De la même manière quʼil faut contrecarrer le dessein qui consiste à ériger les libéraux en « ouverts » confrontés à des « fermés », il sʼagit de remplacer le vocable utilisé par Patrick Buisson dʼ « antilibéraux » par un autre, qui comporterait une connotation positive. Le terme qui nous paraît le plus approprié est celui de « souverainiste ». Ce choix nʼa rien de nouveau. En attestent ces courtes réflexions qui datent des lendemains de lʼélection présidentielle de 2012, contenues dans les articles suivants : « La vague rose sʼarrête à lʼest » et « Le front national avant-garde de la nouvelle classe ouvrière »14. Les résultats de 2017 sont venus ainsi confirmer nos prévisions.


Le nouveau clivage sur lequel on discute tant dans les médias depuis quelques temps oppose libéraux et souverainistes. Tel est notre choix sémantique. Nous le trouvons, inutile de le dire, préférable à lʼopposition « ouverts » contre « fermés », mais aussi plus judicieux que les dialectiques progressisme / populisme ou mondialisme / nationalisme.


Choisir la bonne dialectique


En vérité la triplette libéralisme-progressisme-mondialisme se trouve en opposition diamétrale par rapport à la triplette souverainisme-populisme-nationalisme. Or cʼest ce dernier mot quʼavait utilisé Macron lors de son discours du soir du 1er tour afin de jeter lʼanathème à sa dauphine Marine Le Pen, se proclamant ni champion du libéralisme ni du progressisme – et encore moins du cosmopolitisme, cʼest-à-dire du mondialisme – mais du patriotisme.


Il se référait implicitement à ce vieil adage de Romain Gary qui veut que patriotisme soit lʼamour des siens tandis que le nationalisme serait la haine des autres. Quel subtil sophisme ! Il nʼy a rien de plus trompeur. Cʼest jouer sur les mots, et chacun connaît leur pouvoir de manipulation. Le nationalisme et la patriotisme ont un sens similaire, ce qui sʼapparente à de la haine des autres relève à la rigueur de la xénophobie, du chauvinisme, pas du nationalisme.


Sachons dépasser cette distinction inepte entre nationalisme et patriotisme, et mettons en avant le vocable qui suit : souverainisme. « Un des plus grands crimes quʼon puisse commettre, cʼest sans doute lʼattentat contre la souveraineté », écrivit Joseph de Maistre dans Considérations sur la France15. Notre souveraineté, à nous Français, est la condition de possibilité de notre liberté et de notre identité.

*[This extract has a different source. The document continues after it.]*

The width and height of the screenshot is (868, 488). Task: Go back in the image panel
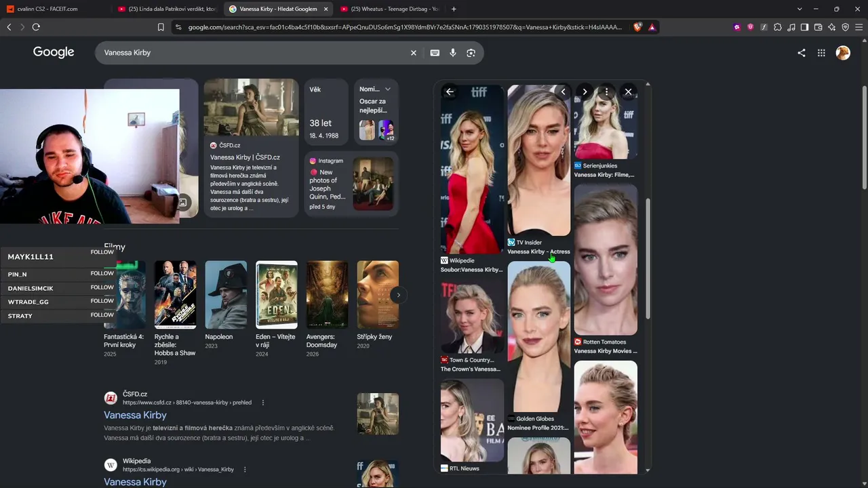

Assumons donc être souverainistes, revendiquons-le même ! Soyons du souverainisme intégral, ce qui signifie souverainisme national et royal, contre ceux qui, ayant bien compris la performativité de ce mot, se réclament du souverainisme européen. Dans sa tribune publiée dans les journaux de tous les pays de lʼUnion européenne le 5 mars dernier, le président Macron prônait un « souverainisme européen »16.


La question européenne a précipité la fin du clivage gauche-droite


Cʼest lʼEurope justement, le projet dʼétablissement dʼun État-région européen, qui a amené à la disruption du clivage politique en place depuis lʼinstauration de la Vème République au profit du clivage du « nouveau monde ». Les référendums de 1992 et 2005 sur lʼEurope ont été les pierres angulaires de la constitution du clivage libéraux / souverainistes, précipitant le déclin voire la disparition du clivage traditionnel gauche / droite. « Cʼest durant le débat qui a précédé la ratification par référendum du traité de Maastricht, adopté par 51 % des suffrages exprimés, que lʼopposition entre ʽʽélitesʼʼ et ʽʽpeupleʼʼ est devenue lʼun des lieux communs du commentaire politique ; treize ans plus tard, lors du vote sur le Traité constitutionnel européen, elle a pris une nouvelle vigueur. »17


Le référendum de 2005 a marqué, en effet, « lʼentrée en dissidence des catégories intermédiaires. Le corps social commence à se réunifier contre se strates dirigeantes. »18 Cʼest à ce moment-là, par exemple, que débute la trajectoire dissidente dʼÉtienne Chouard, dont le métier de professeur dans le secondaire quʼil appartient à ces catégories intermédiaires. Le politiste Gérard Grunberg confirme cette thèse : « Lʼenjeu européen affaiblit davantage le clivage gauche / droite. »19


Immigration et Europe, les deux faces de la médaille mondialisation


Ainsi la forme politico-institutionnelle de la mondialisation – la dissolution de lʼÉtat-nation français dans un ensemble européen – a joué un rôle déterminant dans cette métamorphose. Sans oublier son corollaire démographique et ethnico-culturel : lʼimmigration de masse de ressortissants extra-européens, principalement issus de notre ancien empire colonial, particulièrement visible dans certains territoires des métropoles hexagonales – les fameuses « banlieues », notion chère à nos journalistes mais qui sʼavère réducteur, puisque la banlieue parisienne cʼest autant Saint-Cloud que Saint-Denis – a contribué de façon décisive à lʼémergence dʼun pôle souverainiste.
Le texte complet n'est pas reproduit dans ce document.